Work instructions ::
Count how many lines of the material hold "height". Respond with that number alone.

Source records ::
= Beginning of Section =

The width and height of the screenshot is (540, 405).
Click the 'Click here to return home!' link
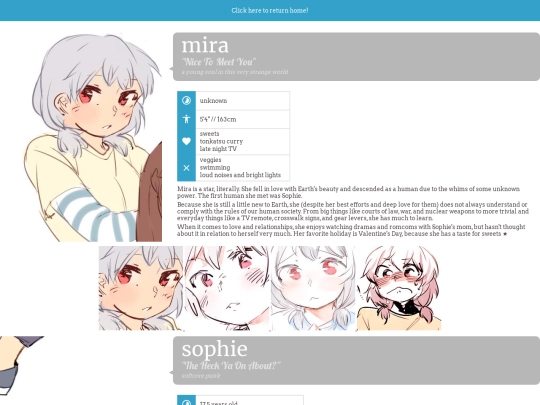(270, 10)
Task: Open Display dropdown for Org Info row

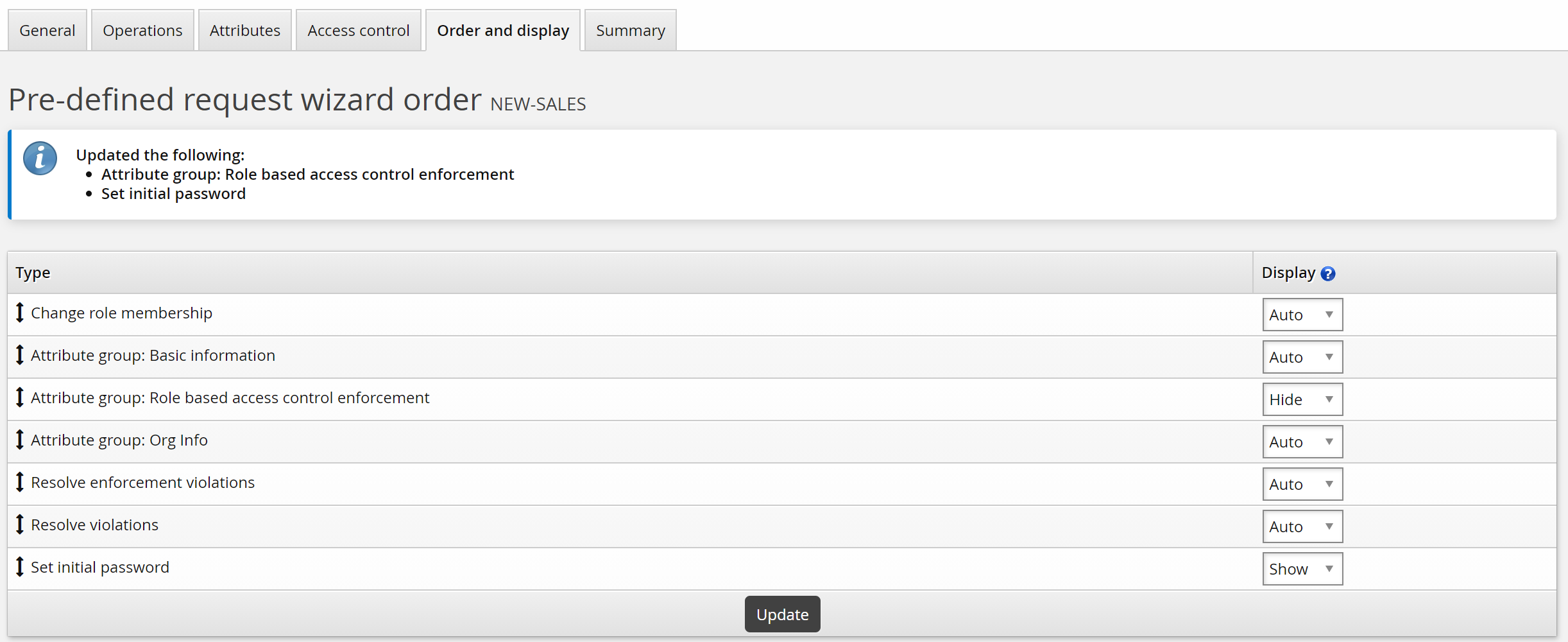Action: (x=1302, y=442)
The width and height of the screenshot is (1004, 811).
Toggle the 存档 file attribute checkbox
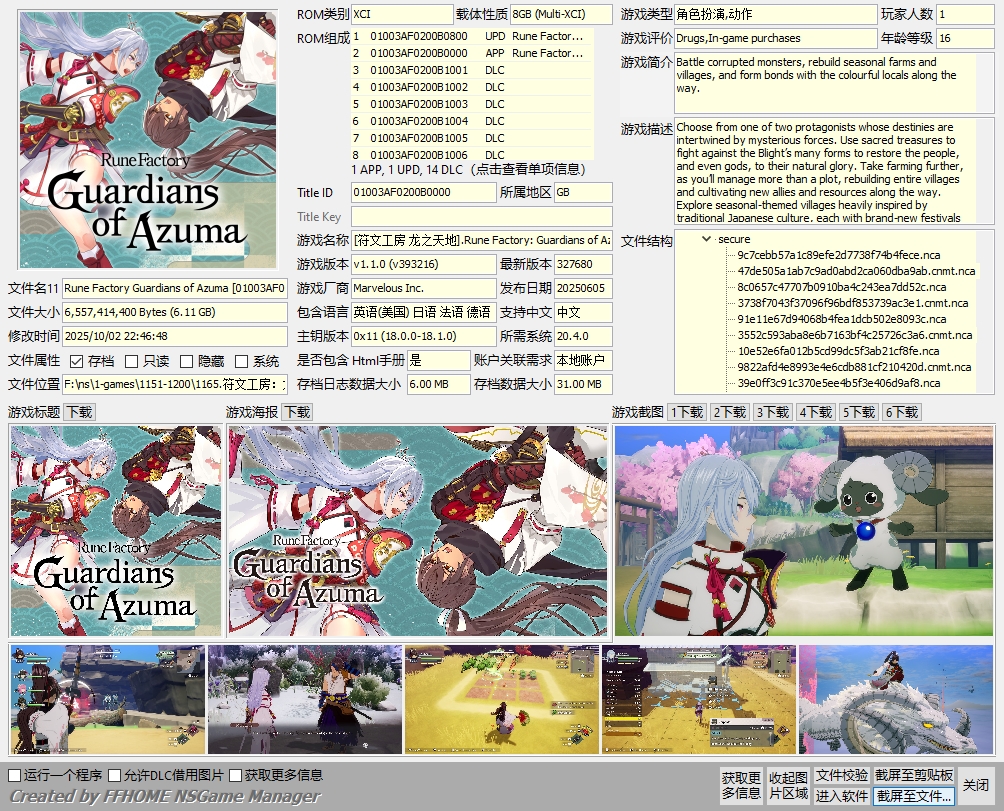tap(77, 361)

= End of Section =
= Beginning of Section =

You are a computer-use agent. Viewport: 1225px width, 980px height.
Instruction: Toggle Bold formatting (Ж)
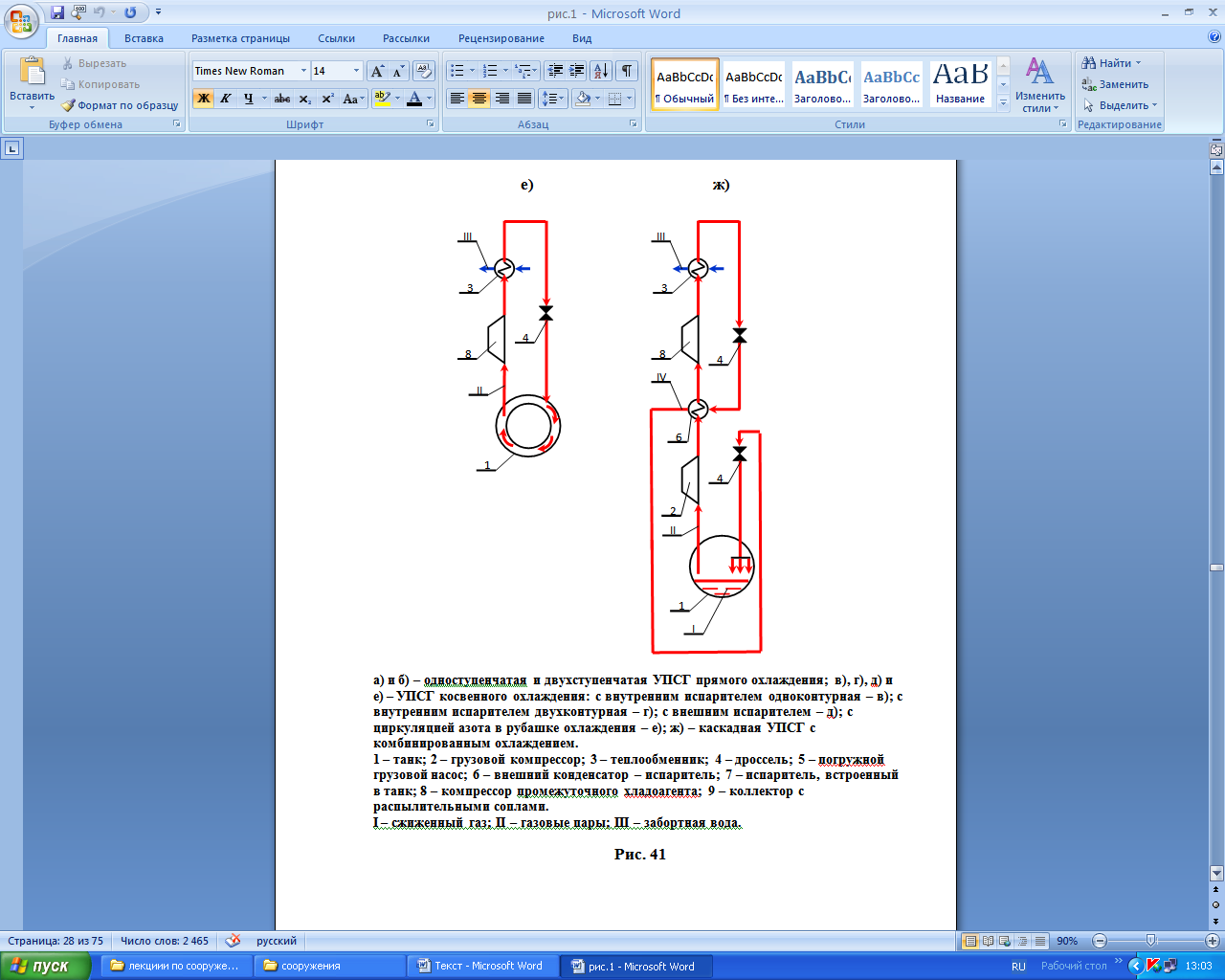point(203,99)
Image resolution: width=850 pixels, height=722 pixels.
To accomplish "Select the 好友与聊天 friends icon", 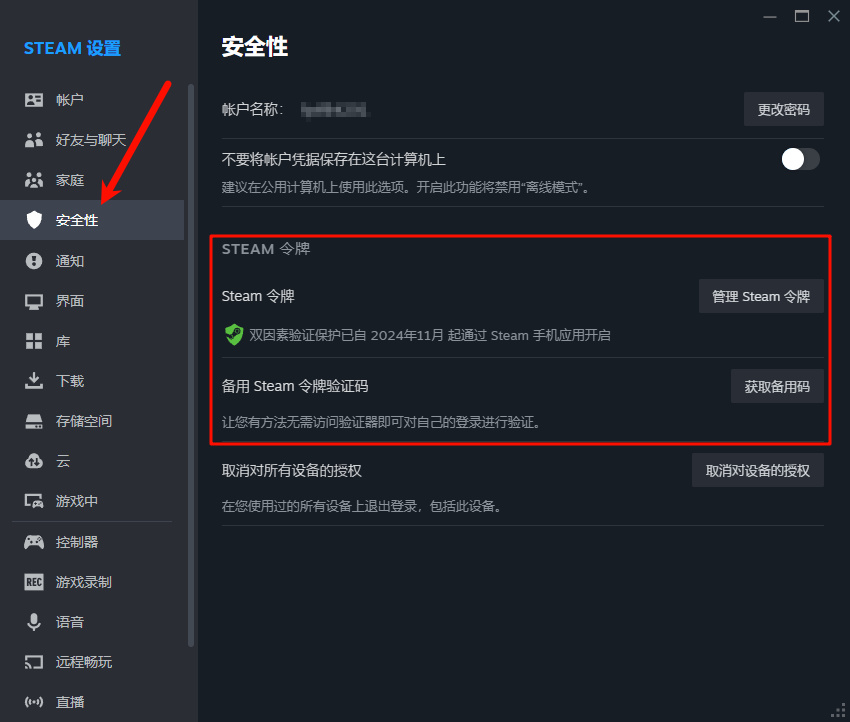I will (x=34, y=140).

= End of Section =
= Beginning of Section =

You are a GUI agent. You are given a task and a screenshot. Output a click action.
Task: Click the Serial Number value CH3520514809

= End of Section =

Result for this exercise ::
4